Seitentext -

------------------------

Aufruf der ehemaligen IKD-Genossen an alle revolutionären Kommunisten (September 1942)

AN ALLE MITGLIEDER DER EHEMALIGEN IKD!
AN ALLE REVOLUTIONÄREN KOMMUNISTEN!
Wir veröffentlichen hier die von den in Europa gebliebenen IKD-Genossen im September 1942 in Frankreich verfaßte Resolution. Sie erschien bereits im RKD-Bulletin No. 11 (August-September 1942)[IKD = Internationale Kommunisten Deutschlands, deutsche Sektion der trotzkistischen IV. Internationale]

Drei Jahre nach Kriegsausbruch, nach drei Jahren Schweigen der ehemaligen IKD in Europa, sind wir übriggebliebenen Mitglieder der ehemaligen IKD zusammengekommen, um die Tragweite und die Ursachen des Zusammenbruchs unserer Organisation festzustellen, um daraus die Lehren und praktischen Konsequenzen zu ziehen und uns an alle übrigen in Europa und der Welt verstreuten Mitglieder der ehemaligen IKD zu wenden und sie, soweit sie aktionsbereite internationalistische Kommunisten geblieben sind, jetzt am Vorabend revolutionärer Ereignisse zur beschleunigten Schaffung der revolutionären kommunistischen Partei aufzurufen.

------------------------

Übungsdaten -
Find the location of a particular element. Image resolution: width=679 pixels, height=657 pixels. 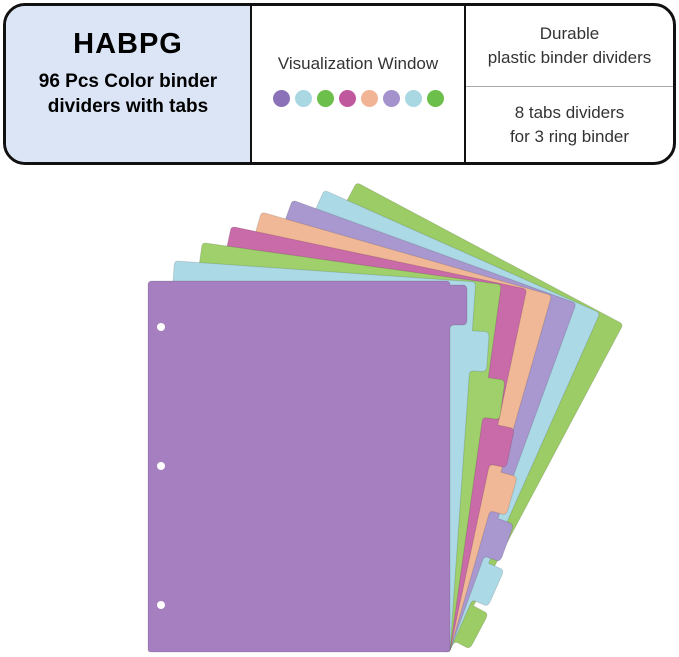

visualization-label: Visualization Window is located at coordinates (358, 64).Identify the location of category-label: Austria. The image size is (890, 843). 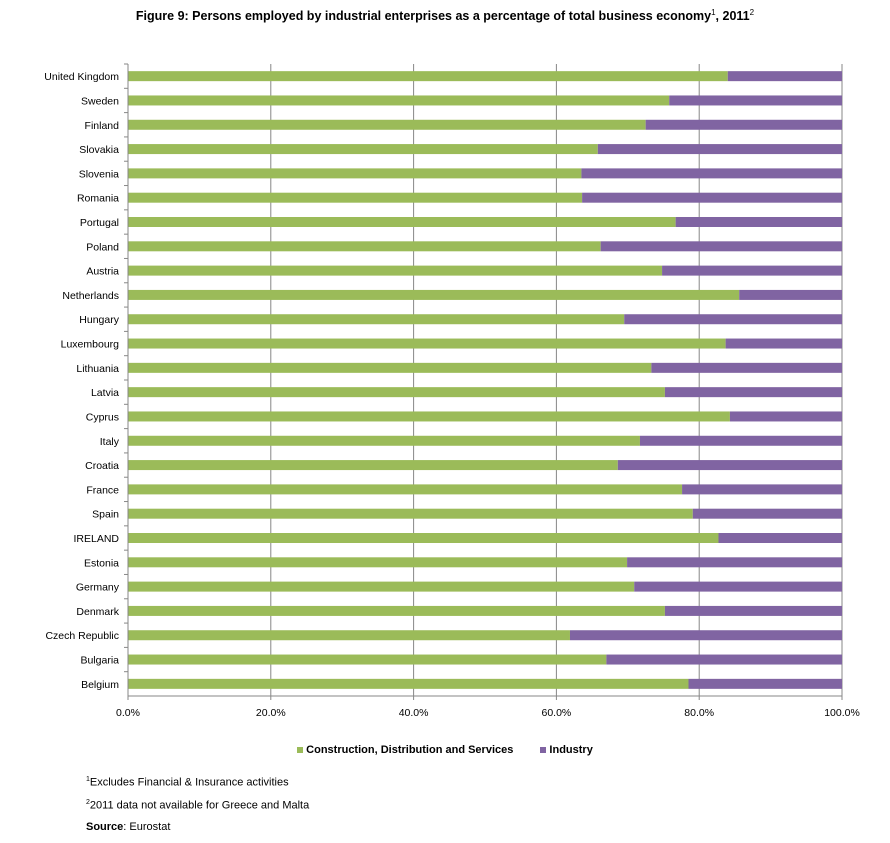
(102, 272).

------------------------

Arbeitsanweisung - Setzen Sie den Aufruf der ehemaligen IKD-Mitglieder an alle revolutionären Kommunisten im Anschluss an seinen letzten Satz fort. Die Zeilen werden hierfür nicht benötigt.

Schriftliche Antwort -
I.
Der politische Zusammenbruch der IKD und darüberhinaus der gesamten trotzkistischen Organisation auf der ganzen Welt ist am deutlichsten daran zu erkennen, daß die Mehrheit aller Trotzkisten zum Klassenfeind übergelaufen ist. Die stärkste und führende trotzkistische Organisation, die SWP in Amerika, hat dem amerikanischen Imperialismus bei seinen Kriegsvorbereitungen geholfen (Kampagne für die Eintragung in die Dienstlisten und für die Rekrutenausbildung „unter Gewerkschaftskontrolle“) und ist so zum Haustier ihrer Bourgeoisie geworden. Die Mehrheit unserer Organisation ist anglophil und wird von oppositionellen französischen Genossen mit Recht als „nationaltrotzkistisch“ bezeichnet. In der New Yorker IKD-Emigration wird der Standpunkt vertreten, daß in Europa nicht proletarische, sondern nationale Revolutionen auf der Tagesordnung stünden.

Die Ursachen dieses Zusammenbruchs liegen zweifellos in unserer opportunistischen Politik in der Zeit vor dem Kriege begründet und sind hauptsächlich folgende:

A) Es war falsch, daß wir uns erst 1933 von der Stalintern getrennt haben, daß wir nach dem Verrat an der chinesischen Revolution, daß wir nach der Zertrümmerung der Parteidemokratie, also nach dem klaren Sieg des Stalinismus in der III. Internationale noch auf deren Gesundung bauten.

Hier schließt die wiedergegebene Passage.